Larry Sanger, editor responsible for Nupedia, went to work with Wikipedia and worked actively in the organization and project guidelines. His contribution marked an important bias in the initial orientation project until the project was split in February 2002. In the Wales, it currently holds the reins of the initiative, both in time spent and resources, and is a member of the Wikimedia Foundation, which deals with supervision. At this point there are no publishers or personnel that are hired for the project. Wikipedia works with a voluntary contribution of thousands of Wikipedians.

On September 20, 2004 Wikipedia reached one million articles in 105 languages and caused a considerable attention from the media communication. The article “a million” was published in Hebrew and addresses the issue of Kazakhstan’s official teaching.

On March 1, 2006 Wikipedia had over a million articles.

  • Wikis have a true hypertext medium, with navigational structures. Each page contains a large number of links to other pages.
  • Links are created using a specific syntax “patterns”. In a traditional wiki, there are three representations for each page: The “source code”, editable by users. Format is stored locally on the dedicated servers. It is usually plain text, visible only for the user when the operation “Edit” is shown.
  • A template (may internally generated) that defines the layout and common elements of all pages.

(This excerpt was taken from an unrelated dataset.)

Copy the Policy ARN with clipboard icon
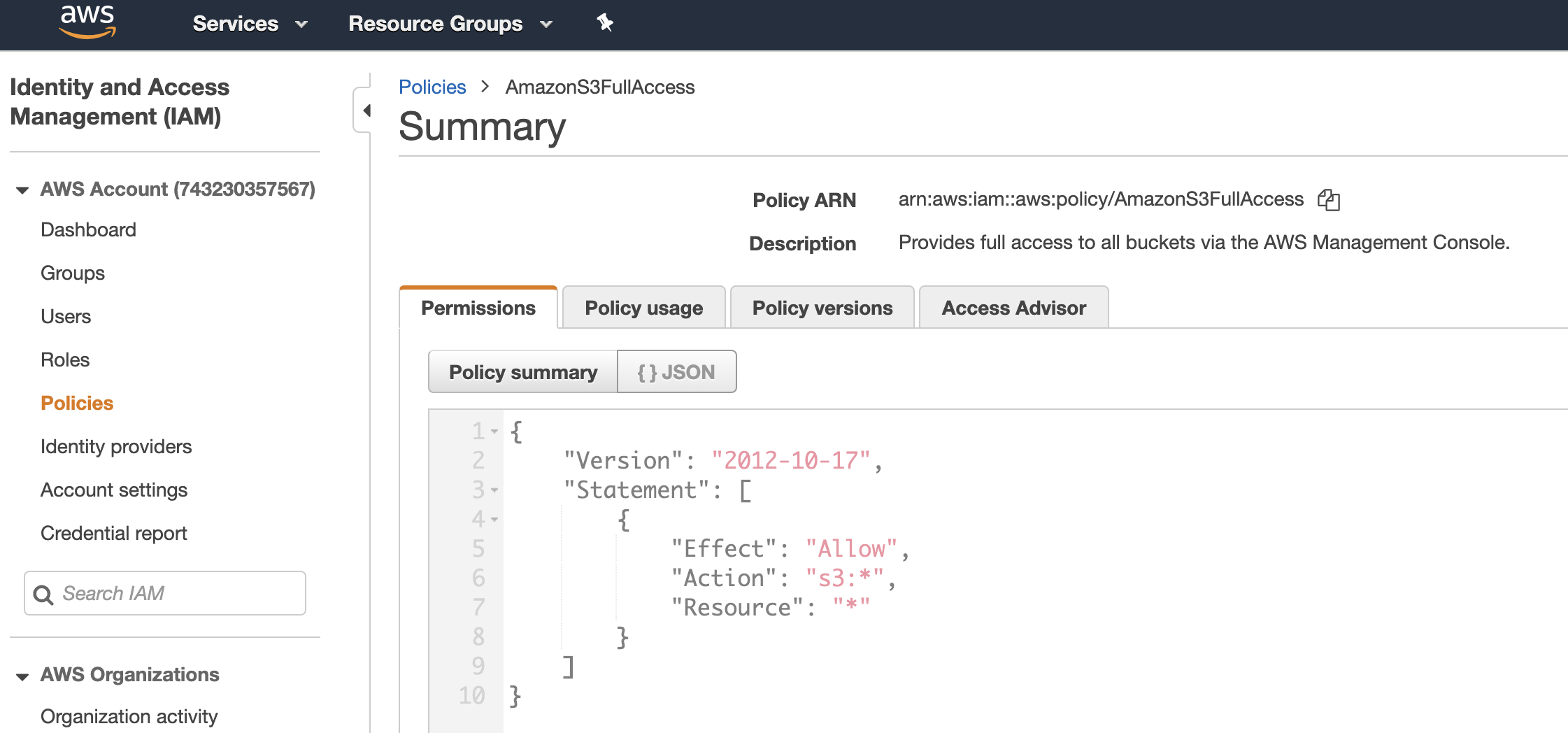The width and height of the screenshot is (1568, 733). tap(1328, 200)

Is there a vandalism and if yes, how it is controlled?

Yes if there is vandalism on the wiki (Usually made by unknown individuals) that deleted important content, introduce errors, added inappropriate or offensive content (e.g. insults), or just blatantly violate the rules of the wiki, are also common spam attempts, for example: The introduction of a wiki link to rise in the Internet search engines. Attempts to advertise or proselytize (of ideology, religion or other) through the wiki.

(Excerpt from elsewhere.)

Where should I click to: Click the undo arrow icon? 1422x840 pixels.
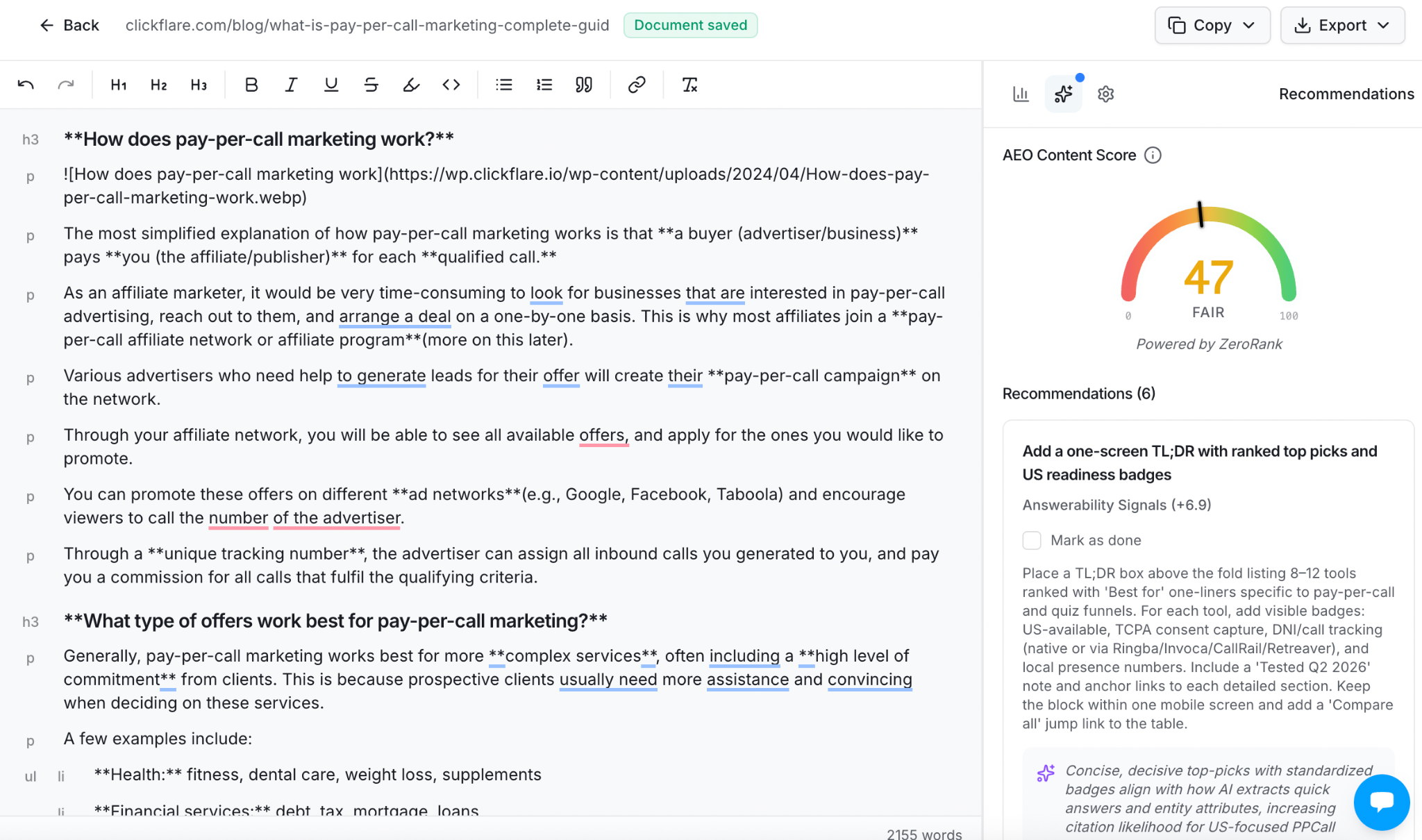coord(26,85)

Login material that violates copyrights.

Some solutions used to combat vandals are:

Quickly revert your changes, so that they become discouraged

Why HTML?

The reason for this design with HTML is that, with many of its cryptic labels, it is not easily read by non-technical users. HTML tags cause the text itself and it is difficult to read and edit for most users. Therefore promotes the use of plain text editing with a few simple conventions for structure and style.

Sometimes it is beneficial that users cannot use certain functionality that HTML allows, such as JavaScript, CSS and XML. It get consistency in the display as well as extra security for user. In many insertions of wiki, a hyperlink is exactly as shown, unlike in HTML.

Track Changes

Wikis are generally designed with the philosophy of making it easy to correct mistakes, rather it is difficult to make. The wikis are very open, even provide a means to verify the validity of recent changes on content pages. In almost every wiki, there is a specific page,”Recent Changes”, which lists the latest editions of articles or a list of changes made during a period of time. Some wikis can filter the list to undo changes made by vandalism.

From the change log, other functions: the “History Review “show earlier versions of the page and the different feature highlighting the changes between two revisions.

Using an editor can view and restore a previous version of History of the article and the feature can be used to decide when that is necessary or not. A regular wiki user can see the difference of an edit listed on the “Recent Changes” and, if an unacceptable edit, consult the history and restore a previous version. This process is more or less complicated depending on who uses the wiki software.

In case if unacceptable edits are missed on “Recent Changes”, some wiki provide additional content control that can monitor the page to ensure that a page or a set maintain the quality of pages.